Outra vez?
Como reação ao massacre do Rio, o governo voltou a insistir no desarmamento da população. Concordo que armas são perigosas, mas especialmente nas mãos de bandidos. Portanto, desde que o governo nos dê provas de que acabou com todas as armas ilegais que entram livremente pelas fronteiras, e que os marginais, traficantes e criminosos estão sob o controle de forças policiais (e não o contrário), aí sim, ficaremos a favor do desarmamento geral e irrestrito.
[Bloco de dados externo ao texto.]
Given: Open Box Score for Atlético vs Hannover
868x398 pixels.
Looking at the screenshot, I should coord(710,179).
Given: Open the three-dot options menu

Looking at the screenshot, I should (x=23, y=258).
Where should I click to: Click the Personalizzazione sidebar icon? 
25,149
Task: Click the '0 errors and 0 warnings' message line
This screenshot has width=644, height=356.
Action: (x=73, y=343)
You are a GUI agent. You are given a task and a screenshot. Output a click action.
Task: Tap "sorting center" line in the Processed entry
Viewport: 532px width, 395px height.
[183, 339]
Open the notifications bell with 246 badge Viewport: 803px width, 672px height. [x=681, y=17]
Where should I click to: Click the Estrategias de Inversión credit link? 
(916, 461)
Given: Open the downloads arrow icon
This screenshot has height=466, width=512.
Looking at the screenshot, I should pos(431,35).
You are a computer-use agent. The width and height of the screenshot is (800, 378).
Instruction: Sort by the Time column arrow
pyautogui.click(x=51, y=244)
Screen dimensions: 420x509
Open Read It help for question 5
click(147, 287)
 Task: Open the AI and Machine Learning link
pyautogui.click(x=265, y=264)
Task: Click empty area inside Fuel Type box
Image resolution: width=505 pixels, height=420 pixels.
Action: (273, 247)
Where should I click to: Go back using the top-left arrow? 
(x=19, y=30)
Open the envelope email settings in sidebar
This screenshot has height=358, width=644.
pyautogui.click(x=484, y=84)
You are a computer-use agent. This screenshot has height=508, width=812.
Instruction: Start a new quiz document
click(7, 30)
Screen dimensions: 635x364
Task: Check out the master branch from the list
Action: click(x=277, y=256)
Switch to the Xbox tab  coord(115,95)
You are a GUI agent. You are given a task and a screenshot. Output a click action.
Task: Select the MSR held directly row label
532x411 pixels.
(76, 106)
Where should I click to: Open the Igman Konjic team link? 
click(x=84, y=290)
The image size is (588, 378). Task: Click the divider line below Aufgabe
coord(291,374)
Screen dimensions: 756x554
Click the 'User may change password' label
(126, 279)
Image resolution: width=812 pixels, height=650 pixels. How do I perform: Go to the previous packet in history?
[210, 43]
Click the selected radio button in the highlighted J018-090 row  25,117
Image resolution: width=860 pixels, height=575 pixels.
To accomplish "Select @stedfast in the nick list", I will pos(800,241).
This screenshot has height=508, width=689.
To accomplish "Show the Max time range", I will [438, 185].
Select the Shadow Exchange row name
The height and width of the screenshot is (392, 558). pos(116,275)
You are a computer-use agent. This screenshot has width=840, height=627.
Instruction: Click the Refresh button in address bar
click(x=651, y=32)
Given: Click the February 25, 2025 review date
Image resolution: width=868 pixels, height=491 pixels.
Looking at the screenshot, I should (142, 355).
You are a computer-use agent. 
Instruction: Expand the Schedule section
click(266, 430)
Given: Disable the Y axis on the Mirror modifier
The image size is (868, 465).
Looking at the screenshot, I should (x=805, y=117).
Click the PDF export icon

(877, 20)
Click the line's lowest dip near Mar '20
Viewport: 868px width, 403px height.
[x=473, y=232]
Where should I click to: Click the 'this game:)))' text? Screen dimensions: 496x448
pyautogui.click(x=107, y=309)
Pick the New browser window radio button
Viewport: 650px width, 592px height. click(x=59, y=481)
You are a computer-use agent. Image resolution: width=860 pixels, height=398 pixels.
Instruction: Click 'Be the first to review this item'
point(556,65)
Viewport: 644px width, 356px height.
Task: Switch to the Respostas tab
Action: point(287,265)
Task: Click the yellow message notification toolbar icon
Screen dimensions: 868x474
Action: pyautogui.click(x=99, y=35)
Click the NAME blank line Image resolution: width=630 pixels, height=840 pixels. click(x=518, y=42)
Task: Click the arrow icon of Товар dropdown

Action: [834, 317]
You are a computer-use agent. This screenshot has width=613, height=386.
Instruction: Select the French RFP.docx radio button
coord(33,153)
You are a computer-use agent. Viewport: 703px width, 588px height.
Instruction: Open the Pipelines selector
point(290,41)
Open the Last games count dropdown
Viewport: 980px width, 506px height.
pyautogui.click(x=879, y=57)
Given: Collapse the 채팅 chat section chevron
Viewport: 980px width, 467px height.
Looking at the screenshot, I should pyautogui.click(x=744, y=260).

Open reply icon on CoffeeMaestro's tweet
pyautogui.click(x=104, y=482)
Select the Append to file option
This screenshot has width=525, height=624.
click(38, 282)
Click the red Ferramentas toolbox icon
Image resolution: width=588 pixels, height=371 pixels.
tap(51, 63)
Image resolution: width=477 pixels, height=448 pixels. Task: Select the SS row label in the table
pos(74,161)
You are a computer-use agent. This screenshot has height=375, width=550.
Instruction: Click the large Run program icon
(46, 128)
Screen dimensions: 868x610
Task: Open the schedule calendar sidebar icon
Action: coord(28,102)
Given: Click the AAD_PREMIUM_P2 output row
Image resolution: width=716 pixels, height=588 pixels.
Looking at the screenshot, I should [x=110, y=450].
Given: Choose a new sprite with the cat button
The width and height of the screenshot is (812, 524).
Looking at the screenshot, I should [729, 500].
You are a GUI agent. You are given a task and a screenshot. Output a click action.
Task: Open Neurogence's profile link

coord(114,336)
Do contrário, achamos que o cidadão honesto e pacífico não pode ficar, como carneirinho indefeso, à mercê dos que não têm escrúpulos e conseguem armas e munições ilegalmente, até de uso exclusivo das Forças Armadas.
SILVANO CORRÊA (economista) - São Paulo


Produtor esquecido
Mais uma ExpoLondrina se passou e com imenso sucesso, mas fico apreessivo ao ler notícias mostrando o aumento de venda de bens e animais e nenhum comentário de empresas que surfam no resultado da agropecuária brasileira. Sobre o Código Florestal que está por ser votado, nenhum banco ao menos disponibilizou uma linha de crédito específica a quem tem problemas em se adequar às novas normas que serão votadas. Até mesmo o banco oficial - considerado por anos o esteio da agricultura - se calou, nem uma palavra sobre investimentos específicos em recuperação de áreas para adequação ao novo código. Num momento como este, que se colhe uma das maiores safras em produtividade da história deste Estado aliada à presença do presidente em exercício, Michel Temer, deixaram passar uma chance única para se demonstrar respeito ao médio e pequeno produtor e oferecendo-lhe oportunidades para investir nos parâmetros da nova lei, deixando um pouco do lucro desta safra para o contínuo investimento em produtividade.
SAULO OLIVEIRA (agricultor) - Tamarana


País sem lei
O policial militar herói da chacina no Rio de Janeiro teve que atirar na perna do assassino, talvez por medo da retaliação dos defensores dos direitos humanos, mesmo tendo visto crianças mortas esparramadas pelo chão. É a triste sina de um país sem lei. Um ''entendido'' de segurança disse que o caminho é o desarmamento da população. Nossos defensores não conseguem ao menos impedir que criminosos continuem a comandar o crime de dentro das penitenciárias de ''segurança máxima''. Nossos ''exemplares'' políticos não conseguem elaborar leis que punam a bandidagem? Que diferença faz morrer todo dia pelas mãos de bandidos ou vez ou outra por erro do Judiciário? Tratamos os criminosos na cadeia que saem para matar cidadãos. Não bastasse isso, engordarmos a camarilha que ocupa as assemble3ias e repartições governamentais.
RUBENS ROMAGNOLLI (engenheiro civil) - Londrina



Dengue
A população e os responsáveis pela limpeza pública e saúde de Nova Fátima devem ficar atentos para o perigo da dengue e outras doenças. Cuidados e providências precisam ser contínuos. Os moradores podem colaborar denunciando os locais que oferecem perigo.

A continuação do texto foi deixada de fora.